I lay my decks out before me when building like so:
1111 1111 1111
1111 1111 1111
1111 1111 1111
1111 1111
1111 1111
1111 1111
The top three packets are spells, while the bottom two are land packets, and sometimes have extra creatures if I am building a deck with a maximum spell cost under five, or if I am playing mana acceleration cards like Birds or Elves. Any large mana costs requires twenty-four land as a minimum. With really huge creatures, I place lands in the top three, especially in three-color or five-color decks.

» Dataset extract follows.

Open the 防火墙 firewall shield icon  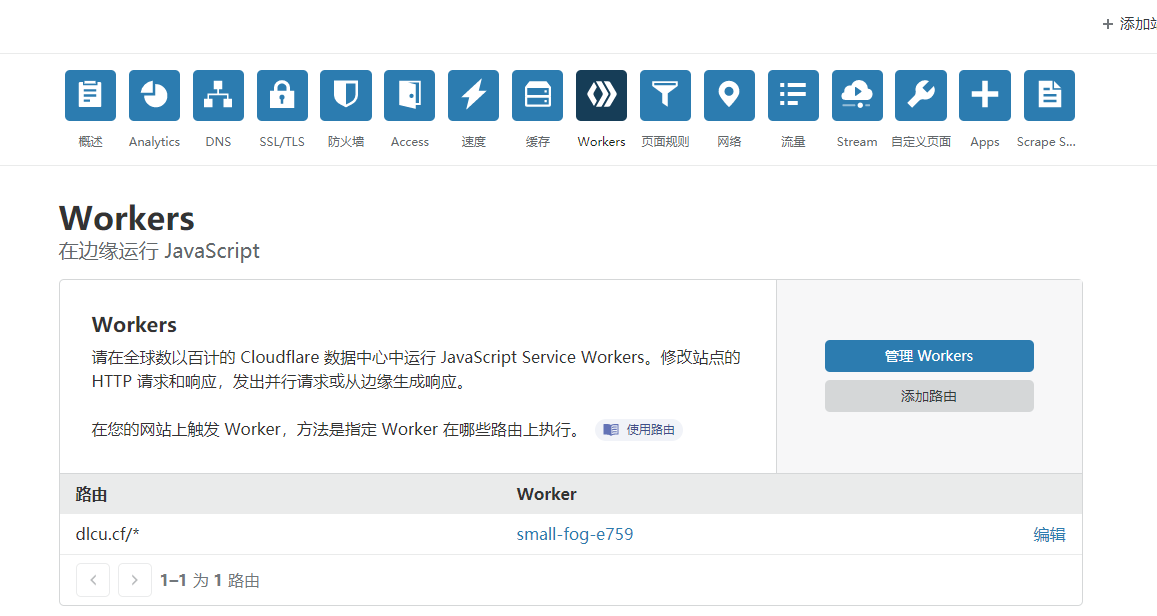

Next, I name my packets. For a tourney deck, it is very simple: The first packet is always Removal/Control. I wish to hinder the opposing system as much as possible without slowing myself. A B/U Removal packet includes Counterspell, Undermine, Recoil, Terror, Dark Banishing, et cetera. A less intuitive example is the "Fires" deck's control, which may include anything from Urza's Rage, Assault/Battery, Wax/Wane, and Aura Mutation to some big critters, like Blastoderm or Mungha Wurm. This is really all the removal Green requires, usually, and with Green's speed it also becomes a form of discard because it forces the use of cards as chump blockers and the use of removal that might normally be needed later.
The next packet depends on the nature of the deck. A "Fires" deck, for example, would have a Theme packet of Fires of Yavimaya (d'oh!), Birds, and Elves, the last two representing another "less than obvious" support of theme: i.e. blazing speed. Other times, this packet may be more weenies, or it may be more control. Don't let anything restrain you; just use the structure for your initial build ideas.
The last packet is support, and usually includes things the first two packets require. In a "Fires" deck, it would be your Jade Leeches, Mungha Worms, Two Headed Dragons, Pangosaurs, Verdeloths, Riths, et. al. The Fires deck requires this because the first three packets build towards the support of a large creature onslaught. My Dancing Pet Deck required the Cauldron Dances and the Beefy Ballet Boys - Devouring Strossus and Draco. A weird and somewhat odd packet, but it was what was required.
Lobo Mage to Blitzkrieg
I would like to take the remaining space to discuss the packets of my favorite IBC deck so far. I will discuss its evolution and how the packets were used in its initial build, and how the packets tended to dissolve as the builds change.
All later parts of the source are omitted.